Transcribe the data without changes, everything from the line containing "Click the Request NO input field" down to the line containing "point(719,424)", both of those lines included.

►

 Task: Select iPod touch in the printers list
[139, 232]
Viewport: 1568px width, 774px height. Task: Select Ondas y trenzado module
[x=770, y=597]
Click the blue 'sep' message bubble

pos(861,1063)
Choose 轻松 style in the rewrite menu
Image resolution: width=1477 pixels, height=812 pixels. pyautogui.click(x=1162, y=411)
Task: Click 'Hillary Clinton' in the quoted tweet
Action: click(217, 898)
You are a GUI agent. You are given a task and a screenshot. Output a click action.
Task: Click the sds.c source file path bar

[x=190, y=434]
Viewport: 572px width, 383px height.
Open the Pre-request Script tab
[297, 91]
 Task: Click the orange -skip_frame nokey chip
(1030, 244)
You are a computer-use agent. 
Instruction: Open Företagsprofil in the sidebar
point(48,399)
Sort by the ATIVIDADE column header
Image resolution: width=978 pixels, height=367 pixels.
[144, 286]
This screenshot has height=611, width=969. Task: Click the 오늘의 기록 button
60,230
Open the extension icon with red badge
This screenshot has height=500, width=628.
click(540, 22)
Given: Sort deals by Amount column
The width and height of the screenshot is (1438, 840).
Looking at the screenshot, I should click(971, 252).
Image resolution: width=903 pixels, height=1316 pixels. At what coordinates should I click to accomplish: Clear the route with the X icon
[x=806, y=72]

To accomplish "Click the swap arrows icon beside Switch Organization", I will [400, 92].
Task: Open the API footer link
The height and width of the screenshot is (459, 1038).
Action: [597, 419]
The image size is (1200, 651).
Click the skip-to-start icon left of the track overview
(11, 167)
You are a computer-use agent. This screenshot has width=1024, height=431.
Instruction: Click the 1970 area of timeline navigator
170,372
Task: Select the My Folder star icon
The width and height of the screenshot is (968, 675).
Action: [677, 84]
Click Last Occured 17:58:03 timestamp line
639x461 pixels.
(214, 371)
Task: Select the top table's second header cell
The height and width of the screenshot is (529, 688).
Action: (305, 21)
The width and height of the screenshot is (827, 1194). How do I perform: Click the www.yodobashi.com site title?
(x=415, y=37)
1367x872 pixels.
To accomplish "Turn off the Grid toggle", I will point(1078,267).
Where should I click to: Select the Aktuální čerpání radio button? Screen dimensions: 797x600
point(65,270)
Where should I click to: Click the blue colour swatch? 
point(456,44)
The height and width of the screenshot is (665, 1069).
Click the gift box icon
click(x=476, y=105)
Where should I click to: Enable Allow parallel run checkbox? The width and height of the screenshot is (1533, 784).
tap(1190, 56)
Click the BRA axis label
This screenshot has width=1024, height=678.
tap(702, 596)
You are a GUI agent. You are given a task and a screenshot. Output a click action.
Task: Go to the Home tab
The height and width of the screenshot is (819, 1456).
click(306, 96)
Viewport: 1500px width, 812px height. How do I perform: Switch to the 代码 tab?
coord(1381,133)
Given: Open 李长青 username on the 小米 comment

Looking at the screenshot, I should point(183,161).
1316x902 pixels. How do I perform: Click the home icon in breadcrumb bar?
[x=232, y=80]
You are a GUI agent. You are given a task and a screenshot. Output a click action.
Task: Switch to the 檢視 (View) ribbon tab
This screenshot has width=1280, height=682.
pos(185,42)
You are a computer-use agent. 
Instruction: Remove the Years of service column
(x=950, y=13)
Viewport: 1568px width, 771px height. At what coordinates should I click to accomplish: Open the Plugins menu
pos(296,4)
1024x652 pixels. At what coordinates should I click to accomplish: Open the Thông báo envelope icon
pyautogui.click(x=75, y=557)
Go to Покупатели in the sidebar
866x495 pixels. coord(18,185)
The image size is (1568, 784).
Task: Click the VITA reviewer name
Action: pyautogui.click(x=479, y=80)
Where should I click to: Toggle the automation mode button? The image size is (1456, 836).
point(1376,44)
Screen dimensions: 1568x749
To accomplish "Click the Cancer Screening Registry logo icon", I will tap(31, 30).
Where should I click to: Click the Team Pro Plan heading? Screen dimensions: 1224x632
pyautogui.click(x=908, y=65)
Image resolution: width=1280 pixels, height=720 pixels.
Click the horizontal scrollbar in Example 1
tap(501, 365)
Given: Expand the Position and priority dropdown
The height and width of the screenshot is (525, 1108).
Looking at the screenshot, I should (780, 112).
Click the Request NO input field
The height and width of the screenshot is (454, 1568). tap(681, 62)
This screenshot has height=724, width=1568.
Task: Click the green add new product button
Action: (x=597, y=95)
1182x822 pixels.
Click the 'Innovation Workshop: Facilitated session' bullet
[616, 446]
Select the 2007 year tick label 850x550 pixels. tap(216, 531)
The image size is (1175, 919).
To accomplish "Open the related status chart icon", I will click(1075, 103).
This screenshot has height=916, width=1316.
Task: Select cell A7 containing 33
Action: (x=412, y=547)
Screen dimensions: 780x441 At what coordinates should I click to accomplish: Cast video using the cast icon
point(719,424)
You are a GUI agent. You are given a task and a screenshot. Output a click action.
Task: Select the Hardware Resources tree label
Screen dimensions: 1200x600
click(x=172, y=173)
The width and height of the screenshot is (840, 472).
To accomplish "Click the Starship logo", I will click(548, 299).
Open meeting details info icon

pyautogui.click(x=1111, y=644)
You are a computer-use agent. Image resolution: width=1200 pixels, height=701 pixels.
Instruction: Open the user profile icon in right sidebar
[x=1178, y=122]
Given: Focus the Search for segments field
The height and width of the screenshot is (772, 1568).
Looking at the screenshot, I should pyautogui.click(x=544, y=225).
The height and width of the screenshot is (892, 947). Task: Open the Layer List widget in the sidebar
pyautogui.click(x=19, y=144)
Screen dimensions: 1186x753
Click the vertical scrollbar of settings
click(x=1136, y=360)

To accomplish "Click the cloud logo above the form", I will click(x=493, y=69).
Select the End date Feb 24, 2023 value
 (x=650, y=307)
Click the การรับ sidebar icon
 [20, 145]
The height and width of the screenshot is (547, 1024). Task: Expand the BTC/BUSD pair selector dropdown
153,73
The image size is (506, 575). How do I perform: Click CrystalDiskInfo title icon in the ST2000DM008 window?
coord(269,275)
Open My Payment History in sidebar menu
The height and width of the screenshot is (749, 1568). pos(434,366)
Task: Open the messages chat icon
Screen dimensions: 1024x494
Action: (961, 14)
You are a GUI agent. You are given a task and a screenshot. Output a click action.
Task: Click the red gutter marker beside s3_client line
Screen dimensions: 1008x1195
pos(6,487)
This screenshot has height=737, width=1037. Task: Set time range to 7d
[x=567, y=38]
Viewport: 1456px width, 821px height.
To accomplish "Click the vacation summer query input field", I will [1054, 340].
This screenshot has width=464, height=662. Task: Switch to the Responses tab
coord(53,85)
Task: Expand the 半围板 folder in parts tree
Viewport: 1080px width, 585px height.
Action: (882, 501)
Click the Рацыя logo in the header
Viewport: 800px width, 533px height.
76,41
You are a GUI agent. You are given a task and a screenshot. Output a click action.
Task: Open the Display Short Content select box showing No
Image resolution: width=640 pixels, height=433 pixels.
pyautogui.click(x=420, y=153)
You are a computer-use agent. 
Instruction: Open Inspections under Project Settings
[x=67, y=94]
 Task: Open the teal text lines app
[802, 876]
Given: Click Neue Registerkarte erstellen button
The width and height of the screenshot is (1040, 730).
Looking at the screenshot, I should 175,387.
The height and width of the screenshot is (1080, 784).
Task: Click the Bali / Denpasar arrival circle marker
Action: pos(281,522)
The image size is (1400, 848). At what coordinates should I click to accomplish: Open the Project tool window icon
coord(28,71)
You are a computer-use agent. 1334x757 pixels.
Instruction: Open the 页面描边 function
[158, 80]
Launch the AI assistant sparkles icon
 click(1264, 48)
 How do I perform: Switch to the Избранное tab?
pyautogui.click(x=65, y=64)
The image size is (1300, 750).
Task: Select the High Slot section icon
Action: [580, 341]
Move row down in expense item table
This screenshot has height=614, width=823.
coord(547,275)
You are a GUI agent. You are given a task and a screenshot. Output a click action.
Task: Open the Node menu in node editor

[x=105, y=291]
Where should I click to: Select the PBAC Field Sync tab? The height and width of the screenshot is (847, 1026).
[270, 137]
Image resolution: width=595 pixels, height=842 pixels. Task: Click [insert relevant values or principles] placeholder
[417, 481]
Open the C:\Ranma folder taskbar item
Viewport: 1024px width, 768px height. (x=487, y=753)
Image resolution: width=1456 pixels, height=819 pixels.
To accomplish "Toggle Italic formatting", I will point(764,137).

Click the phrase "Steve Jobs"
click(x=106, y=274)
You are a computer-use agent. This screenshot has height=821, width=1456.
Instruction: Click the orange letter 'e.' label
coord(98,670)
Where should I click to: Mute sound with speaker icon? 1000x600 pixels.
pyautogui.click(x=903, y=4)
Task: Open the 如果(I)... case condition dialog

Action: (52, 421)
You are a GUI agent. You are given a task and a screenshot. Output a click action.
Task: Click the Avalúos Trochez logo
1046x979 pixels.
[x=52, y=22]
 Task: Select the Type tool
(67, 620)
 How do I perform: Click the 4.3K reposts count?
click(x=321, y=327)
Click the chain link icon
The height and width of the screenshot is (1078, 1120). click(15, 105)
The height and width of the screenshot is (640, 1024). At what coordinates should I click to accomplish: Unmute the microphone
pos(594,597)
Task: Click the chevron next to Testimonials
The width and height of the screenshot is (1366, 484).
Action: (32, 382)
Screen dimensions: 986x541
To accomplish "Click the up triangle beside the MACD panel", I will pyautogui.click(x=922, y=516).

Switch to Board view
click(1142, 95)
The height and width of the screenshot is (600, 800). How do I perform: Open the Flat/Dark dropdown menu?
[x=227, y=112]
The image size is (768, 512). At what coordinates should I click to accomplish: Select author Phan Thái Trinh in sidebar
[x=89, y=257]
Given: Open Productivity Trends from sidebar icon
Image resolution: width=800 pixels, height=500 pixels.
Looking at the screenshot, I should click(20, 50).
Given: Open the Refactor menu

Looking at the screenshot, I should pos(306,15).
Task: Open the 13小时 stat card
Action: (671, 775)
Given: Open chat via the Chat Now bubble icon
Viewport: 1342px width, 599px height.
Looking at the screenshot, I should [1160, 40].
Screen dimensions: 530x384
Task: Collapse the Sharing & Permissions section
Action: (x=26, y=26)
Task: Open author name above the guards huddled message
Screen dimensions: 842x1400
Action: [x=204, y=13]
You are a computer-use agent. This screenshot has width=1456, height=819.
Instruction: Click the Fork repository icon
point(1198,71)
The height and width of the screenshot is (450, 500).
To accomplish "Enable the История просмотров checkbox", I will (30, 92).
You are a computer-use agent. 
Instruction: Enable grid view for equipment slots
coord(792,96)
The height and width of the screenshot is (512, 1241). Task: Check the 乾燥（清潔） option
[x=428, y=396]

◄

Solution for this task:
Click the Request NO input field
The height and width of the screenshot is (454, 1568). tap(681, 62)
This screenshot has height=724, width=1568.
Task: Click the green add new product button
Action: (x=597, y=95)
1182x822 pixels.
Click the 'Innovation Workshop: Facilitated session' bullet
[616, 446]
Select the 2007 year tick label 850x550 pixels. tap(216, 531)
The image size is (1175, 919).
To accomplish "Open the related status chart icon", I will click(1075, 103).
This screenshot has height=916, width=1316.
Task: Select cell A7 containing 33
Action: (x=412, y=547)
Screen dimensions: 780x441 At what coordinates should I click to accomplish: Cast video using the cast icon
point(719,424)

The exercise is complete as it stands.